Large measuring range

The newly developed sonic sensors enable large measuring ranges up to 600cm. This enlarges the application range.

Variety of object detection

Ultrasonic sensors can detect a variety of materials, regardless of shape, transparency, or color. The only requirement for ultrasonic sensing is that the target material is solid or liquid. This enables contactless detection of metal, plastic, glass, wood, rocks, sand, water. These materials can reflect sound towards the sensor through the air.

For example, optical sensors have limitations in detecting clear materials like glass or water. Light passes through these materials, whereas ultrasonic bounces off.

Dust and dirt resistance

Ultrasonic sensors are relatively dust and dirt insensitive. The highly robust housing eliminates any potential weak points that could cause damage in harsh environments. Besides, dark environments do not affect an ultrasonic sensor’s detection ability.

Wide application areas

Ultrasonic sensors have proven their reliability and endurance in virtually all industrial sectors. These sectors include:

  • Mechanical engineering/machine tool
  • Food and beverage
  • Woodworking and furniture
  • Building materials
  • Agriculture
  • Construction
  • Pulp and paper
  • Material handling
  • Level measurement

Short blind zone

The extremely short blind zone ensures maximum downward compatibility. This enables the reliable detection of objects close to the sensor and optimum adaption of mounting depths. As the blind zone has to be kept free to exclude signal errors, a short blind zone also improves the possibilities for mounting an effective object detection.

Level monitoring

Liquids are a very good reflector of ultrasonic waves if they do not form any foam. Ultrasonic sensors are therefore ideal for monitoring the level of liquid containers. Spray and droplets do not affect the sensor and it even cleans itself through the movement of the sonic transducer.

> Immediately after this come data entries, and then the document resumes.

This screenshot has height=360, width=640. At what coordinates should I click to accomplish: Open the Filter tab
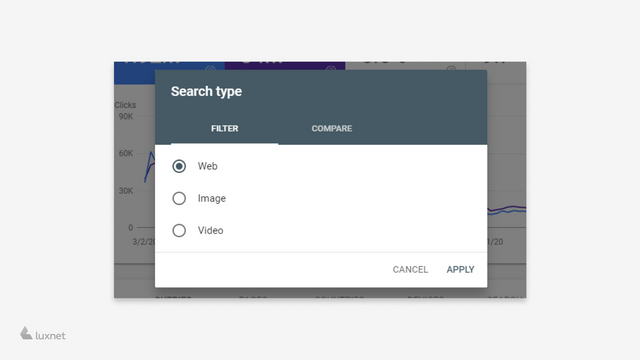click(224, 129)
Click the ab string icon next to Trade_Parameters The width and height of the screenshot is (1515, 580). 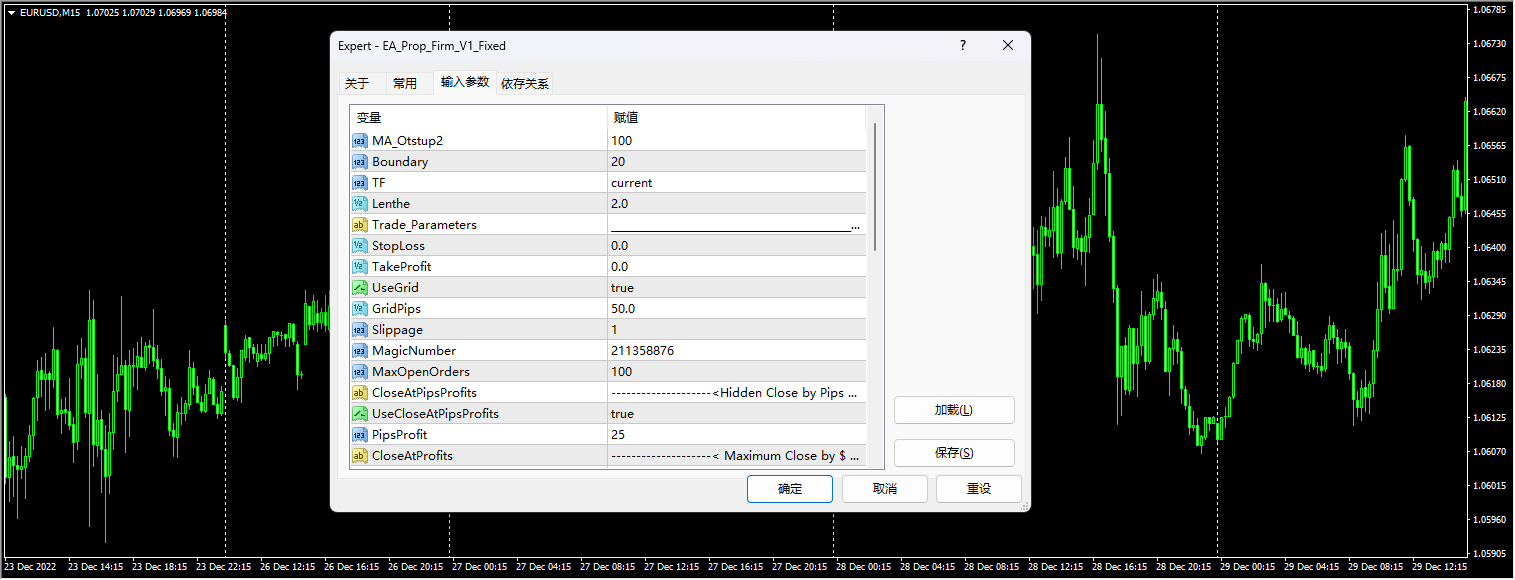(x=359, y=224)
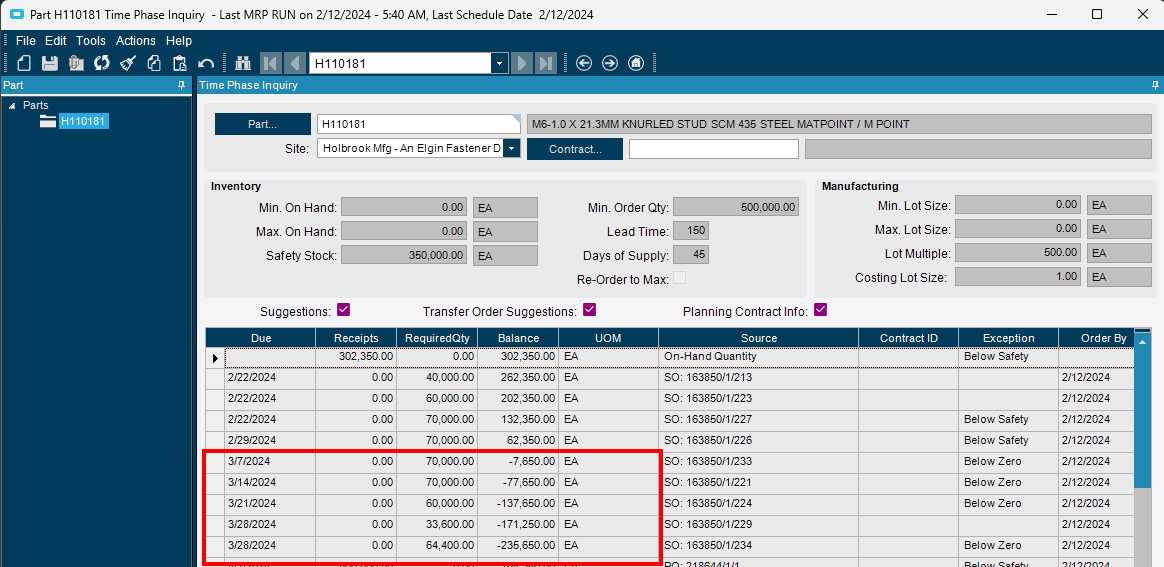Click the New document toolbar icon
This screenshot has height=567, width=1164.
click(x=24, y=63)
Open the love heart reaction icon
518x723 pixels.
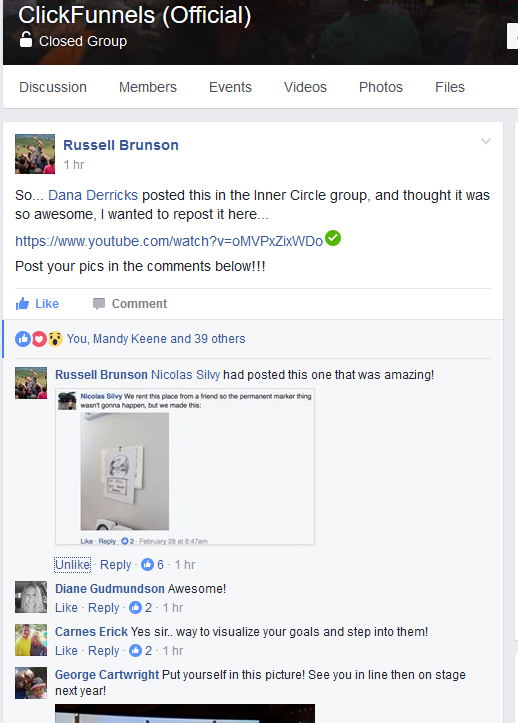(39, 339)

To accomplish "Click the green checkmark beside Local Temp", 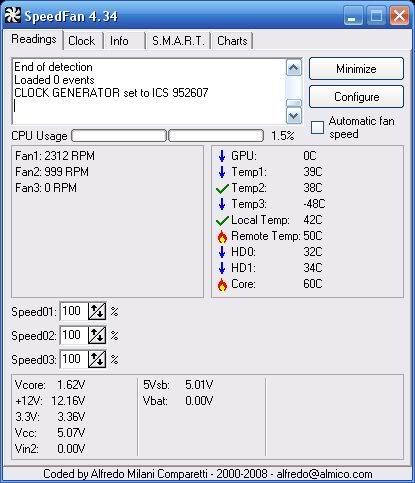I will coord(222,221).
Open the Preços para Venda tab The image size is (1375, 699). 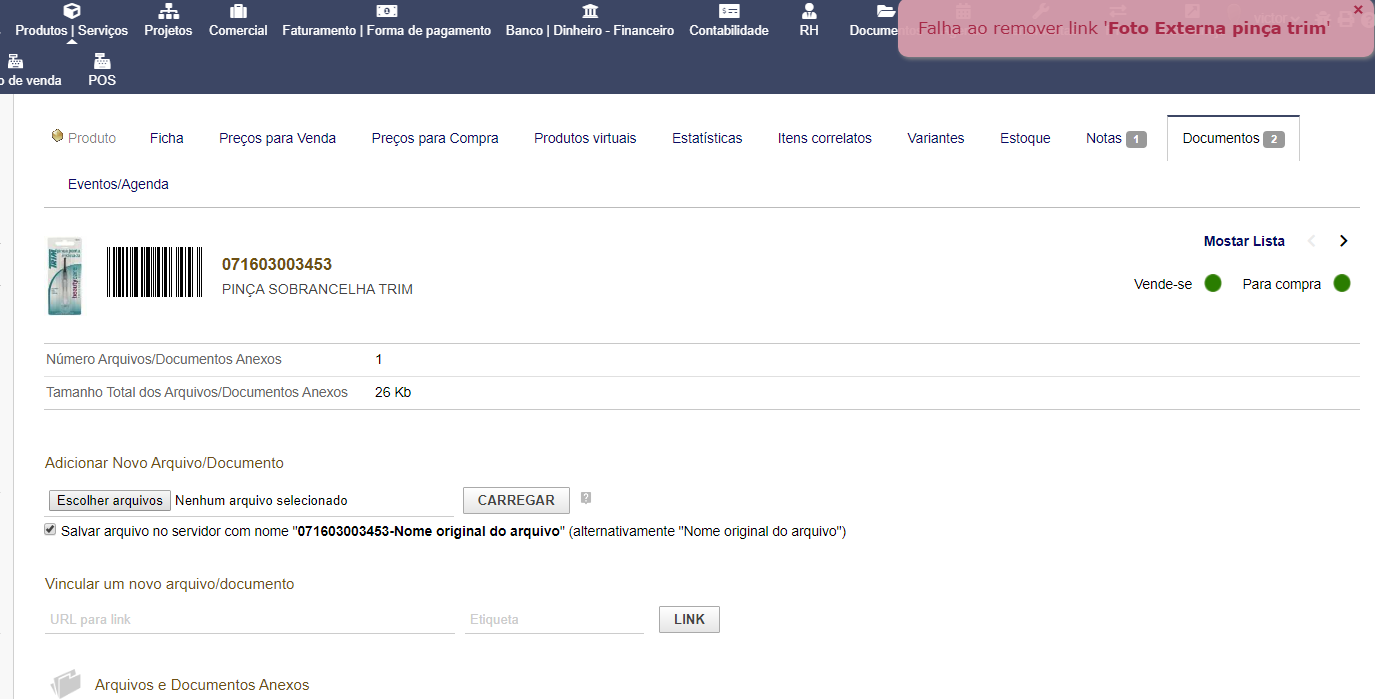point(277,138)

They do not require so much maintenance. They have a long lifespan.


Atmospheric movements

Atmospheric movements disturb the measurement and can reduce the range. Working can be disturbed by noise (industrial for example) which induces detection errors.


The collection of measurements may be affected by the sensor (movement of a manipulator’s arm or mobile robot). For precision measurement or high-speed robot displacement, it is necessary to take the displacement into account.

Low angular measurement

Due to the acoustical beamwidth of the transducers, the angular accuracy of the measurements is low (in the order of 10 to 20 degrees).

Slow acoustic measurement

Acoustic measurement is slow compared to light due to the lower speed of acoustic signals.

Difficult to manipulate acoustic beams

Due to the high wavelength, it’s more difficult to manipulate acoustic beams (focusing, collimating). The wavelength of the acoustic beam for a 50 kHz transducer is ±7 mm, which is much larger than the roughness of most indoor surfaces. As a result, the reflection of ultrasonic beams off the smooth surface can reflect away from the sensors and become invisible or create multiple reflections.

Slow reaction

They react slowly. Optical-based sensing technologies have a similar principle to ultrasonic technology. Instead of using sound waves, however, optical technology uses LEDs to emit light waves and detect the time of flight, which can then convert based on the speed of light principle. The speed of light is much faster than the speed of sound, therefore optical-based sensing is faster than ultrasonic.

Cannot detect sound-absorbing materials

They cannot detect sound-absorbing materials. Certain objects can be more difficult to detect, like angled surfaces that direct the echo away from the sensor, or permeable targets like a sponge, foam, and soft clothing. These absorb more reflected ultrasonic energy.

Temperature changes sensing accuracy

Ultrasonic sensors are very sensitive to variations in temperature. To avoid this problem, you need to use temperature compensated models.